Après une absence de cinq mois, Emotet a refait surface en juillet 2020. Depuis, nombre de ses campagnes d’hameçonnage exploitent une technique de détournement des fils de discussion des courriels (email thread hijacking technique).

Une fois la boîte courriel d’un employé de l’entité victime (ou la boîte courriel générique de l’entité elle-même) compromise, le code malveillant Emotet exfiltre le contenu de certains de ses courriels. Sur la base de ces derniers, les attaquants produisent des courriels d’hameçonnage prenant la forme d’une réponse à une chaîne de courriels échangés entre l’employé et des partenaires de l’entité pour laquelle il travaille. L’objet légitime du courriel d’hameçonnage est alors précédé d’un ou plusieurs « Re : », et le courriel lui-même contient l’historique d’une discussion, voire même des pièces jointes légitimes.

Ces courriels, d’apparence légitime, sont envoyés à des contacts de la victime, et plus particulièrement aux tierces parties de l’entité (clients et prestataires notamment) ayant participé au fil de discussion originel, afin d’accroître leur crédibilité auprès des destinataires.

Outre cette technique, TA542 construit également des courriels d’hameçonnage sur la base d’informations récupérées lors de la compromission des boîtes courriel, qu’il envoie aux listes de contact exfiltrées, ou usurpent plus simplement l’image d’entités, victimes préalables d’Emotet ou non (sociétés de transport, de télécommunication ou encore institutions financières).

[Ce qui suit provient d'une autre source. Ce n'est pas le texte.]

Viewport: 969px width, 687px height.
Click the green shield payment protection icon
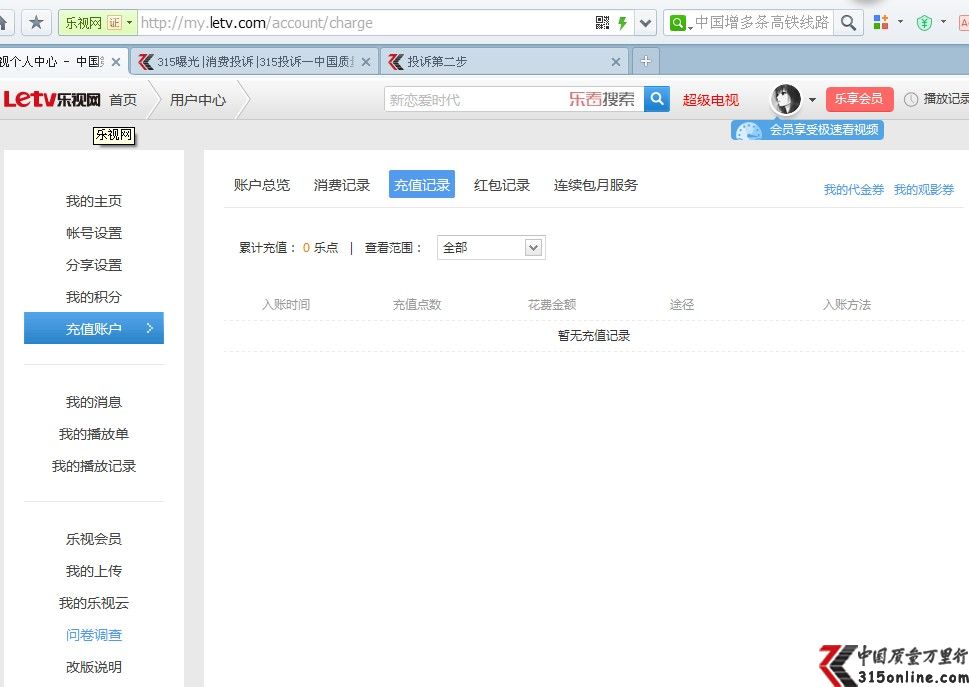924,20

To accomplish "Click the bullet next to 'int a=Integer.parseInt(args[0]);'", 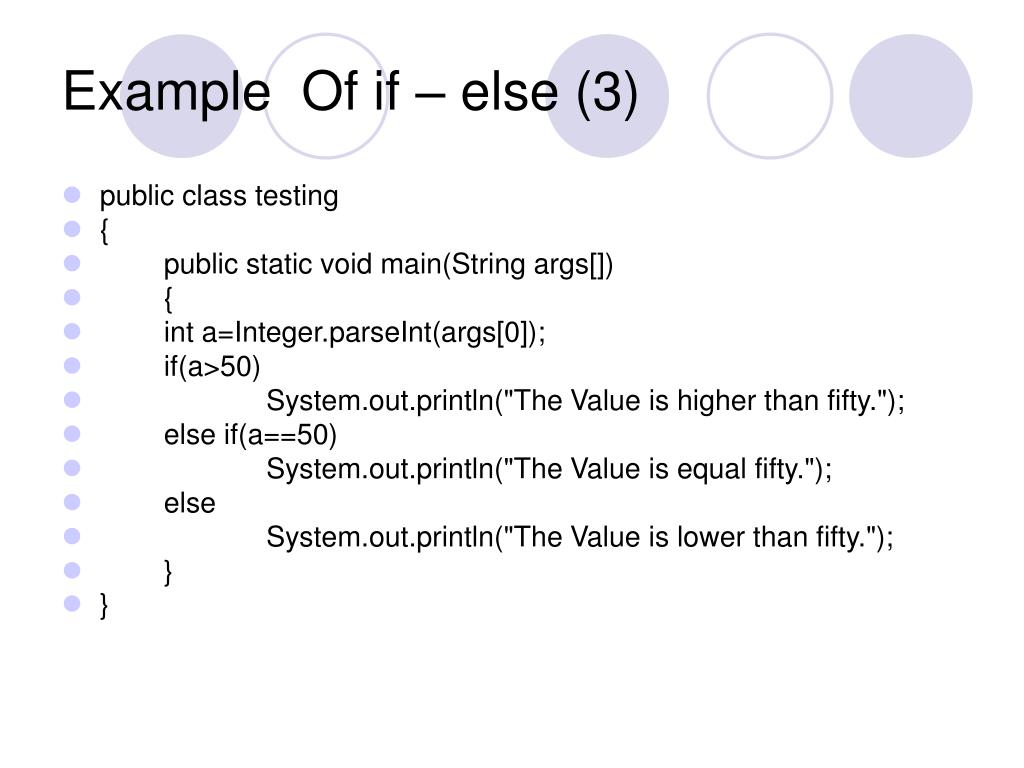I will (x=72, y=331).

Dans tous les cas, il apparaît que les boîtes courriel compromises ne sont pas utilisées pour envoyer des courriels d’hameçonnage mais que ces derniers sont envoyés depuis l’infrastructure des attaquants sur la base d’adresses courriel expéditrices souvent typosquattées.

La France représente une cible des campagnes récentes d’Emotet.

SOLUTION

Moyens de détection relatifs à Emotet

Plusieurs flux existent contenant des indicateurs de compromission actualisés relatifs à Emotet, ce code faisant l’objet de nombreuses investigations dans les secteurs public et privé. Parmi ces flux, https://paste.cryptolaemus.com/ et https://feodotracker.abuse.ch/browse/ représentent des sources fiables qu’il est recommandé d’intégrer dans ses moyens de détection et de blocage.

A noter aussi :

  • Les chercheurs de Cryptolaemus fournissent notamment des expressions régulières permettant de détecter des liens utilisés dans les courriels malveillants. Ils sont disponibles dans les bulletins quotidiens de l’équipe de chercheurs, dans le paragraphe « Link Regex Report ».

Recommandations

Sensibiliser les utilisateurs à ne pas activer les macros dans les pièces jointes et à être particulièrement attentifs aux courriels qu’ils reçoivent et réduire l’exécution des macros.

Limiter les accès Internet pour l’ensemble des agents à une liste blanche contrôlée.

Déconnecter les machines compromises du réseau sans en supprimer les données.

De manière générale, une suppression / un nettoyage par l’antivirus n’est pas une garantie suffisante. Seule la réinstallation de la machine permet d’assurer l’effacement de l’implant.